*Problem statement*:
Convert the listing, from its first line up to and including the line containing "Click the Open", into a Markdown table with the columns Row and Line. Leave out any blank lines.

═════ Supplied records ═════

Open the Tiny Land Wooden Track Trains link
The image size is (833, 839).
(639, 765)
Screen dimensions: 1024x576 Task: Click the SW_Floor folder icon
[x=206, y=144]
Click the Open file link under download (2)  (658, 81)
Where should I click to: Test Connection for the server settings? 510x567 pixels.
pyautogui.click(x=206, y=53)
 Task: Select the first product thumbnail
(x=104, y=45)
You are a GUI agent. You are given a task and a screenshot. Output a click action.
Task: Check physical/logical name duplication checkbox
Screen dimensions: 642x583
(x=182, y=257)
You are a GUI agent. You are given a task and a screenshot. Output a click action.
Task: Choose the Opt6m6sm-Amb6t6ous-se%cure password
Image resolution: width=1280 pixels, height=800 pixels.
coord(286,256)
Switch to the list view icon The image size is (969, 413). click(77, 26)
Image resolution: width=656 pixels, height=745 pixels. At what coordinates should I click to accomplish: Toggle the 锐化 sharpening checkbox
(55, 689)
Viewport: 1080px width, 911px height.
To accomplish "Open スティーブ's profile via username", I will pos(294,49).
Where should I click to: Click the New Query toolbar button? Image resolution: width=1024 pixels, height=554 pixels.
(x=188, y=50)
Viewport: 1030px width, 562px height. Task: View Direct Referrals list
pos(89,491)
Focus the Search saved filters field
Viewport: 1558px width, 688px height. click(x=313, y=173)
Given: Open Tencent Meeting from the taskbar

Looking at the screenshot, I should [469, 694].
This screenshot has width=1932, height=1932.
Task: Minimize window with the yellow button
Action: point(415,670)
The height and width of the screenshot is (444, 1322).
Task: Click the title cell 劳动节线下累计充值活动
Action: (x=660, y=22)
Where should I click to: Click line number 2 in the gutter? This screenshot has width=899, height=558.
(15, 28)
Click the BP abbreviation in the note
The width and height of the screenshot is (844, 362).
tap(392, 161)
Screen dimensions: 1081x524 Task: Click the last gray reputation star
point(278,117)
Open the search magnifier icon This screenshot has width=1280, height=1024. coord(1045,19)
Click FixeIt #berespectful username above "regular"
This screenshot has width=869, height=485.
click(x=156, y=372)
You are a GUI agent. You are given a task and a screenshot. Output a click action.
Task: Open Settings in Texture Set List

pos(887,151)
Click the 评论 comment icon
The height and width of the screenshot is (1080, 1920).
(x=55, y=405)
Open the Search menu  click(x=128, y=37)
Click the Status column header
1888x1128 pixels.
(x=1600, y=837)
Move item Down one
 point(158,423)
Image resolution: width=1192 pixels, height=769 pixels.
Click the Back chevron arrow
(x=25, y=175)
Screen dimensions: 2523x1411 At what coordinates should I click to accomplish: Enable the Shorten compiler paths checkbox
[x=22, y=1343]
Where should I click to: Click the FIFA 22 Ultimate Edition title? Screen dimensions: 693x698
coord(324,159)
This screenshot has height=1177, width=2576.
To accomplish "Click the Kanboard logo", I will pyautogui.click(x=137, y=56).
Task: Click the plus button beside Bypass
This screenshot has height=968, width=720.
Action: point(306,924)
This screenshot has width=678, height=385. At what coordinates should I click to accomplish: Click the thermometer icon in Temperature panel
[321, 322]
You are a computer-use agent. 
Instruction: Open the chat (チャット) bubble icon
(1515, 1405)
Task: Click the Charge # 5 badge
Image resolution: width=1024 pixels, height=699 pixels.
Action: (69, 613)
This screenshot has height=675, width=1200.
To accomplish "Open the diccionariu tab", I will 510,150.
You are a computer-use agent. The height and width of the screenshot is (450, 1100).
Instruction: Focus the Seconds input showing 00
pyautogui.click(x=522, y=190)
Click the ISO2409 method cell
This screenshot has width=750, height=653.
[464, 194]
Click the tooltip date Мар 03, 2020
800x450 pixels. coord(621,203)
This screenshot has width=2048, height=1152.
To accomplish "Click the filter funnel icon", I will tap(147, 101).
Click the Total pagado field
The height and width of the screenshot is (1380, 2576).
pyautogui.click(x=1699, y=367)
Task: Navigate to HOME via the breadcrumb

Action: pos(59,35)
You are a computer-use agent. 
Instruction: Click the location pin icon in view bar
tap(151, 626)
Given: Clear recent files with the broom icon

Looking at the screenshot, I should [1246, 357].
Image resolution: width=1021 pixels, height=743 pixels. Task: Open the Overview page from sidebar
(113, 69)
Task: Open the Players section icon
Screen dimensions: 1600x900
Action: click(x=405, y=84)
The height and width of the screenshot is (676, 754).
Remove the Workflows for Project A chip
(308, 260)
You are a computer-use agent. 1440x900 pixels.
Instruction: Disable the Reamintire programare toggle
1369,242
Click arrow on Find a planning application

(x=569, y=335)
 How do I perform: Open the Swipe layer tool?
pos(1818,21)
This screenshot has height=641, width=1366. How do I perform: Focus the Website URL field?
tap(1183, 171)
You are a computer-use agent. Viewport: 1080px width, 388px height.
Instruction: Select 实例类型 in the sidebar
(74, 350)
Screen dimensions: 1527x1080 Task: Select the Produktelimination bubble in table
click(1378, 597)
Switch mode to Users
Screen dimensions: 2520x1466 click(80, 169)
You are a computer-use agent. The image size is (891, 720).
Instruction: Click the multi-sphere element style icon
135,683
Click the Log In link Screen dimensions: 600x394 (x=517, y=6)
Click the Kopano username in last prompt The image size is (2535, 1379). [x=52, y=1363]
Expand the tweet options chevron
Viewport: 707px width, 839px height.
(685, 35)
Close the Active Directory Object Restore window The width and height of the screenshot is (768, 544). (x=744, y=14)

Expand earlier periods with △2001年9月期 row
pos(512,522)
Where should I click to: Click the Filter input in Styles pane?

═════

*Problem solution*:
| Row | Line |
|---|---|
| 1 | Open the Tiny Land Wooden Track Trains link |
| 2 | The image size is (833, 839). |
| 3 | (639, 765) |
| 4 | Screen dimensions: 1024x576 Task: Click the SW_Floor folder icon |
| 5 | [x=206, y=144] |
| 6 | Click the Open file link under download (2)  (658, 81) |